*Your instructions:* Each line below should be restated word for word.

*Information:*
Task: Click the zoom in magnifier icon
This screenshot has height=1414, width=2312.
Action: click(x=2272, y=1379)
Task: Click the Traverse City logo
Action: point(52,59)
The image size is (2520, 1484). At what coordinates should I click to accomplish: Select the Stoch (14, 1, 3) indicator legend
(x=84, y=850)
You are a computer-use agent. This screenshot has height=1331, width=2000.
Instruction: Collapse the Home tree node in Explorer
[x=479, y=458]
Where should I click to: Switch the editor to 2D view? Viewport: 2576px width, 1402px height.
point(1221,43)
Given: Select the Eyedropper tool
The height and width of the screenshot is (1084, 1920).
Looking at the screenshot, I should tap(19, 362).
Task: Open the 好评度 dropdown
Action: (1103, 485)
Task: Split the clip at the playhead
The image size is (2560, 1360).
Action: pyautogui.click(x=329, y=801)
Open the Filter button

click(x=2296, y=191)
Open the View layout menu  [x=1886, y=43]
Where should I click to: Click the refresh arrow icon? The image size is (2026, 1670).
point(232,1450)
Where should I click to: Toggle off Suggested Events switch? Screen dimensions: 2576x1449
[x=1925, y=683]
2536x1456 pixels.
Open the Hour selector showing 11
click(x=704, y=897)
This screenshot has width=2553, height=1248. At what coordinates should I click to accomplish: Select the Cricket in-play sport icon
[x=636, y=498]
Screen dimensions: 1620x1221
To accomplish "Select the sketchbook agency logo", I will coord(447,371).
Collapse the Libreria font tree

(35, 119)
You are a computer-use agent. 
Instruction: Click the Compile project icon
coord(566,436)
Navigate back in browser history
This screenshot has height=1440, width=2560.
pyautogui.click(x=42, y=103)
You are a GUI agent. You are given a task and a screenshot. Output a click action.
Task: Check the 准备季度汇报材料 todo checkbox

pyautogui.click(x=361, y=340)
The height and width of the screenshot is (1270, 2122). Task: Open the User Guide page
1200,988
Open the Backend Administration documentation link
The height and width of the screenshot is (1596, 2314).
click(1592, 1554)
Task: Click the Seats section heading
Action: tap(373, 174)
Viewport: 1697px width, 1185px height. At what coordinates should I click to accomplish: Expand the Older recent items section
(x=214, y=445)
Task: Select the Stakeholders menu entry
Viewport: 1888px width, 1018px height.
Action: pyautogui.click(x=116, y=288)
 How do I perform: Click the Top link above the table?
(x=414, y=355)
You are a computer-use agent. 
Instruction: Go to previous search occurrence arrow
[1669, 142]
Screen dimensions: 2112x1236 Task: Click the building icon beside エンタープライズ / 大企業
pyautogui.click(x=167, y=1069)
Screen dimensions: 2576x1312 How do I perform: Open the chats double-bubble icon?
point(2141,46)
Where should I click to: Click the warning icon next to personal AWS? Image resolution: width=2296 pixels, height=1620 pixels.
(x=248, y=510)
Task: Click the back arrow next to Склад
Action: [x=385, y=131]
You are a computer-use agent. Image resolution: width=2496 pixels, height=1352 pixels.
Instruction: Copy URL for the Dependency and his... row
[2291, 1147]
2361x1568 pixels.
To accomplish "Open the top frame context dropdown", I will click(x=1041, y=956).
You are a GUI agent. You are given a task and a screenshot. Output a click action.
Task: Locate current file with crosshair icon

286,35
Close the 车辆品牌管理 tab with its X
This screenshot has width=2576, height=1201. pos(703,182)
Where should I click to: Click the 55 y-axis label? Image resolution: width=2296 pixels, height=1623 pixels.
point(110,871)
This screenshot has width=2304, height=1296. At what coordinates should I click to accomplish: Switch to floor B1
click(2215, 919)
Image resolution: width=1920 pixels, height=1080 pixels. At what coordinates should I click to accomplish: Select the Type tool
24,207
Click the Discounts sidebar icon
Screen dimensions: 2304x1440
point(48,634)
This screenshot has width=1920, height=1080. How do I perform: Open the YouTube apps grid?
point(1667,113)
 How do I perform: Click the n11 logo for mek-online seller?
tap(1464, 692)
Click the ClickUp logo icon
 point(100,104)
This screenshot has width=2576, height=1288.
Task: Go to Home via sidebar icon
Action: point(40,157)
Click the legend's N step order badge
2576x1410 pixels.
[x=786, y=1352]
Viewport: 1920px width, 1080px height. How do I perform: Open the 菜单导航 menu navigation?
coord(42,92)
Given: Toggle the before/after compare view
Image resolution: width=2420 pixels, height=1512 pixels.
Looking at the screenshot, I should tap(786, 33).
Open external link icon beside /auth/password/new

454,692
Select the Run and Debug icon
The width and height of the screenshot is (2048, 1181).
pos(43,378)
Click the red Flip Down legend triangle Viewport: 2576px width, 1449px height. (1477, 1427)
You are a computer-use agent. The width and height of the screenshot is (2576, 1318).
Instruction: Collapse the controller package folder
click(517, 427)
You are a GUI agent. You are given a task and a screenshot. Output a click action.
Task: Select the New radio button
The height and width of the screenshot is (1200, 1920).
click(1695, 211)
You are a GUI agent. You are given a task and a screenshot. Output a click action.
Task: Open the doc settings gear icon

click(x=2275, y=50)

*Result of the exercise:*
Task: Click the zoom in magnifier icon
This screenshot has height=1414, width=2312.
Action: click(x=2272, y=1379)
Task: Click the Traverse City logo
Action: point(52,59)
The image size is (2520, 1484). At what coordinates should I click to accomplish: Select the Stoch (14, 1, 3) indicator legend
(x=84, y=850)
You are a computer-use agent. This screenshot has height=1331, width=2000.
Instruction: Collapse the Home tree node in Explorer
[x=479, y=458]
Where should I click to: Switch the editor to 2D view? Viewport: 2576px width, 1402px height.
point(1221,43)
Given: Select the Eyedropper tool
The height and width of the screenshot is (1084, 1920).
Looking at the screenshot, I should tap(19, 362).
Task: Open the 好评度 dropdown
Action: (1103, 485)
Task: Split the clip at the playhead
The image size is (2560, 1360).
Action: pyautogui.click(x=329, y=801)
Open the Filter button

click(x=2296, y=191)
Open the View layout menu  [x=1886, y=43]
Where should I click to: Click the refresh arrow icon? The image size is (2026, 1670).
point(232,1450)
Where should I click to: Toggle off Suggested Events switch? Screen dimensions: 2576x1449
[x=1925, y=683]
2536x1456 pixels.
Open the Hour selector showing 11
click(x=704, y=897)
This screenshot has width=2553, height=1248. At what coordinates should I click to accomplish: Select the Cricket in-play sport icon
[x=636, y=498]
Screen dimensions: 1620x1221
To accomplish "Select the sketchbook agency logo", I will coord(447,371).
Collapse the Libreria font tree

(35, 119)
You are a computer-use agent. 
Instruction: Click the Compile project icon
coord(566,436)
Navigate back in browser history
This screenshot has height=1440, width=2560.
pyautogui.click(x=42, y=103)
You are a GUI agent. You are given a task and a screenshot. Output a click action.
Task: Check the 准备季度汇报材料 todo checkbox

pyautogui.click(x=361, y=340)
The height and width of the screenshot is (1270, 2122). Task: Open the User Guide page
1200,988
Open the Backend Administration documentation link
The height and width of the screenshot is (1596, 2314).
click(1592, 1554)
Task: Click the Seats section heading
Action: tap(373, 174)
Viewport: 1697px width, 1185px height. At what coordinates should I click to accomplish: Expand the Older recent items section
(x=214, y=445)
Task: Select the Stakeholders menu entry
Viewport: 1888px width, 1018px height.
Action: pyautogui.click(x=116, y=288)
 How do I perform: Click the Top link above the table?
(x=414, y=355)
You are a computer-use agent. 
Instruction: Go to previous search occurrence arrow
[1669, 142]
Screen dimensions: 2112x1236 Task: Click the building icon beside エンタープライズ / 大企業
pyautogui.click(x=167, y=1069)
Screen dimensions: 2576x1312 How do I perform: Open the chats double-bubble icon?
point(2141,46)
Where should I click to: Click the warning icon next to personal AWS? Image resolution: width=2296 pixels, height=1620 pixels.
(x=248, y=510)
Task: Click the back arrow next to Склад
Action: [x=385, y=131]
You are a computer-use agent. Image resolution: width=2496 pixels, height=1352 pixels.
Instruction: Copy URL for the Dependency and his... row
[2291, 1147]
2361x1568 pixels.
To accomplish "Open the top frame context dropdown", I will click(x=1041, y=956).
You are a GUI agent. You are given a task and a screenshot. Output a click action.
Task: Locate current file with crosshair icon

286,35
Close the 车辆品牌管理 tab with its X
This screenshot has width=2576, height=1201. pos(703,182)
Where should I click to: Click the 55 y-axis label? Image resolution: width=2296 pixels, height=1623 pixels.
point(110,871)
This screenshot has width=2304, height=1296. At what coordinates should I click to accomplish: Switch to floor B1
click(2215, 919)
Image resolution: width=1920 pixels, height=1080 pixels. At what coordinates should I click to accomplish: Select the Type tool
24,207
Click the Discounts sidebar icon
Screen dimensions: 2304x1440
point(48,634)
This screenshot has width=1920, height=1080. How do I perform: Open the YouTube apps grid?
point(1667,113)
 How do I perform: Click the n11 logo for mek-online seller?
tap(1464, 692)
Click the ClickUp logo icon
 point(100,104)
This screenshot has width=2576, height=1288.
Task: Go to Home via sidebar icon
Action: point(40,157)
Click the legend's N step order badge
2576x1410 pixels.
[x=786, y=1352]
Viewport: 1920px width, 1080px height. How do I perform: Open the 菜单导航 menu navigation?
coord(42,92)
Given: Toggle the before/after compare view
Image resolution: width=2420 pixels, height=1512 pixels.
Looking at the screenshot, I should tap(786, 33).
Open external link icon beside /auth/password/new

454,692
Select the Run and Debug icon
The width and height of the screenshot is (2048, 1181).
pos(43,378)
Click the red Flip Down legend triangle Viewport: 2576px width, 1449px height. (1477, 1427)
You are a computer-use agent. The width and height of the screenshot is (2576, 1318).
Instruction: Collapse the controller package folder
click(517, 427)
You are a GUI agent. You are given a task and a screenshot. Output a click action.
Task: Select the New radio button
The height and width of the screenshot is (1200, 1920).
click(1695, 211)
You are a GUI agent. You are given a task and a screenshot. Output a click action.
Task: Open the doc settings gear icon

click(x=2275, y=50)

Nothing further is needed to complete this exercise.